Tuesday 25 January 2011

Rondebult, Johannesburg, South Africa

You may question my motives for visiting Rondebult Bird Sanctuary when the wonderful reserve at Marievale is so close. Both are wetlands to the south-east of Johannesburg with extensive reed beds and similar species lists, but each has their own appeal. Rondebult for example is much smaller and therefore much more intimate than Marievale. Small patches of water among the reeds are each served by their own hide and the birdy action usually happens within easy reach of a decent telephoto lens. For a photographer, Rondebult can be very productive, but there weren’t any today, only me.

I collected keys to the hides from the security post (more accurately, a lady with headphones audible over the traffic, dozing in the shade) and proceeded into a small grassed area planted with trees. Domesticated geese and peacocks shared the lawns with Kurrichane Thrush and African Hoopoe. Large-billed Weavers mixed with Common Bulbuls in the trees.

At the first hide, the key fob matched the colour of the security gate that ensured exclusivity for bird watchers. Each hide was furnished with a gate and a separate key. The colour co-ordination was only coincidental on the first gate and I had to resort to trial and error for the others. In a country where personal security is a full-time consideration (and at a site where the security lady was deaf and asleep), being able to lock myself into a hide made for a very relaxing stay. I assume that there is more than one set of keys in case 2 birders have seperate agendas.
A small island in front of the hide held a family of Blacksmith Lapwings, Cape Sparrow and a Black Heron fishing with its characteristic umbrella technique which shades the water reflections and enables it to see its prey more easily.

The second hide was very close and looked out onto the same body of water. In the reeds, a Large-billed Weaver appeared to be trying to tie three stalks together as a base for its “finely woven oval nest” (Hugh Chittenden, Roberts Field Guide 2007). This nest is built by the male. The females’ involvement is limited to the soft interior furnishings. I assume therefore that this is a precocious immature male which looks very like the female until he attains his adult plumage.
Out on the water, Red-knobbed Coots were the most populous bird with Egyptian Goose and Dabchick adding a little variety.

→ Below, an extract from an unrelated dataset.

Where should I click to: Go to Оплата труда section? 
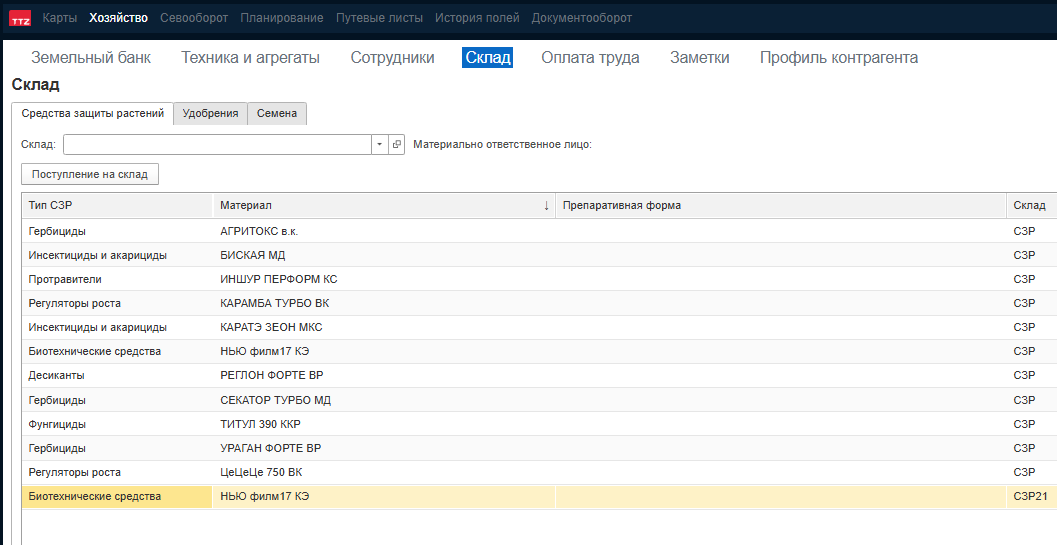(x=590, y=58)
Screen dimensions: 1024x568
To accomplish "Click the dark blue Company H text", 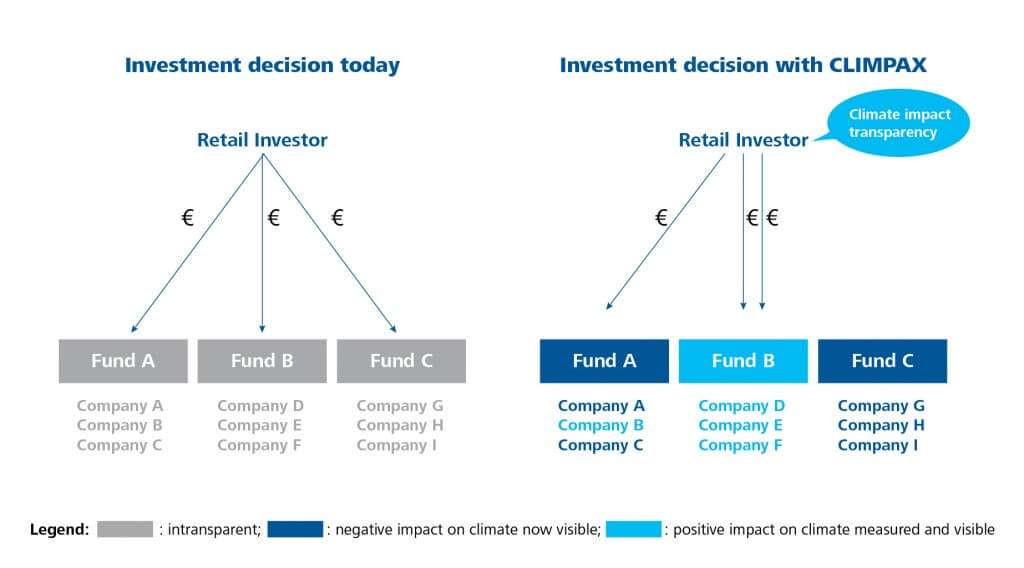I will pyautogui.click(x=881, y=425).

The most conspicuous birds were the colourful weavers. Southern Masked Weavers, Southern Red Bishops and Yellow-crowned Bishops are obvious and abundant near any water during the austral summer.
Rondebult provides them with everything that they need; reeds and water, therefore a constant chizzing and wheezing of performing males provided the sound track for the morning. The third hide opened onto a tract of long grass before the water. Weavers were collecting seed heads and carrying them away rather than feeding on them there and then, so the assumption here is that this female Southern Masked Weaver had selected a likely male and was lining his nest.
But even the combined colonies of gregarious weavers were outnumbered by a large roost of European Swallows in the reeds opposite the fourth hide. I guessed at about 200-300 until something disturbed them and the hirundine cloud that erupted from the reeds must have numbered 1000+. A Little Bittern went up with them and ‘quarked’ across the water to hide further along.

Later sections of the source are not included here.